They were not allowed to use any kind of make-up. Moreover for Netta the alienation must have been particularly hard: she didn’t speak English.
After her victory, Netta turned down all American marriage proposals.
She also refused offers to appear on stage or in commercials, and returned to her native Belgium. There she was welcomed like royalty and again received a lot of marriage proposals. Her success was enormous compared to Anny Duny, our first Miss Belgium. She appeared in countless magazines and advertising campaigns before becoming a stage actress.
Allegedly Netta inspired the American illustrator Lawrence Sterne Stevens
when he created the emblem for Belga, a former Belgian cigarette brand that was launched in 1923. The brands name and national colours appealed to the patriotic feelings after the Great War. Sterne Stevens drew a typical modern girl, a flapper with bobbed hair and a cloche hat. In contrast to the earlier Belga Girl by Leo Marfurt, she looks more self-reliant. She is glamorous, accentuates her looks with make-up, and expresses a certain sensuality. And she smokes!
Even René Magritte created designs for the Belga cigarettes. He didn’t need a beauty queen for a model though, he had
his beautiful wife Georgette.
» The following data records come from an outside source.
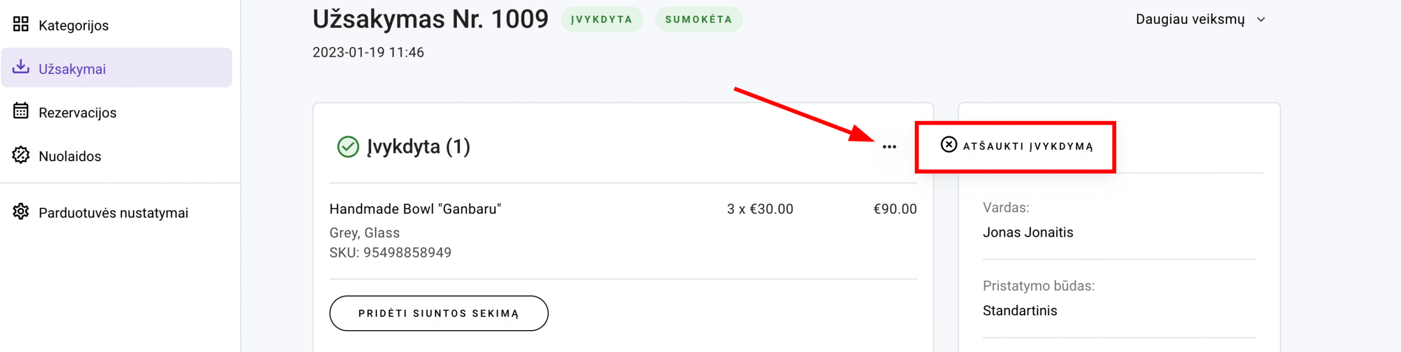Select customer name Jonas Jonaitis
The width and height of the screenshot is (1401, 352).
point(1028,232)
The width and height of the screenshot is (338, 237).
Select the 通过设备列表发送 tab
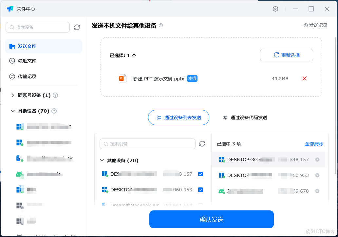(x=178, y=117)
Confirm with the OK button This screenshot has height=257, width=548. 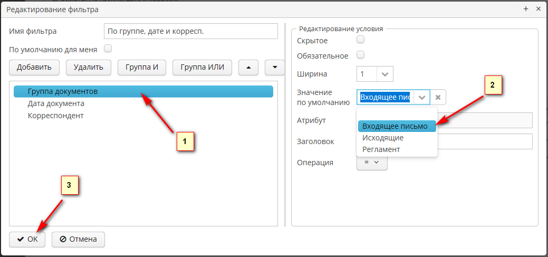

He painted her looking straight at the viewer, holding a cigarette before his familiar blue sky with white clouds. Although Magritte referred to his work in publicity as ‘idiotic work’, this design blurs the boundary between painting and advertising. The second advertising image for Belga cigarettes is signed Studio Dongo. This was a small advertising company he owned together with his brother Paul who was also a composer. Both Magritte’s projects for Belga were rejected.
Thanks to Netta’s victory in Galveston the next Miss Universe pageant was held in Spa, Belgium. It was won by a Turkish beauty. At the end of the video, we get a glimpse of
Maurice de Waleffe, the omnipresent gentleman when beauty contests had to be organised. He is recognisable by his telltale moustache.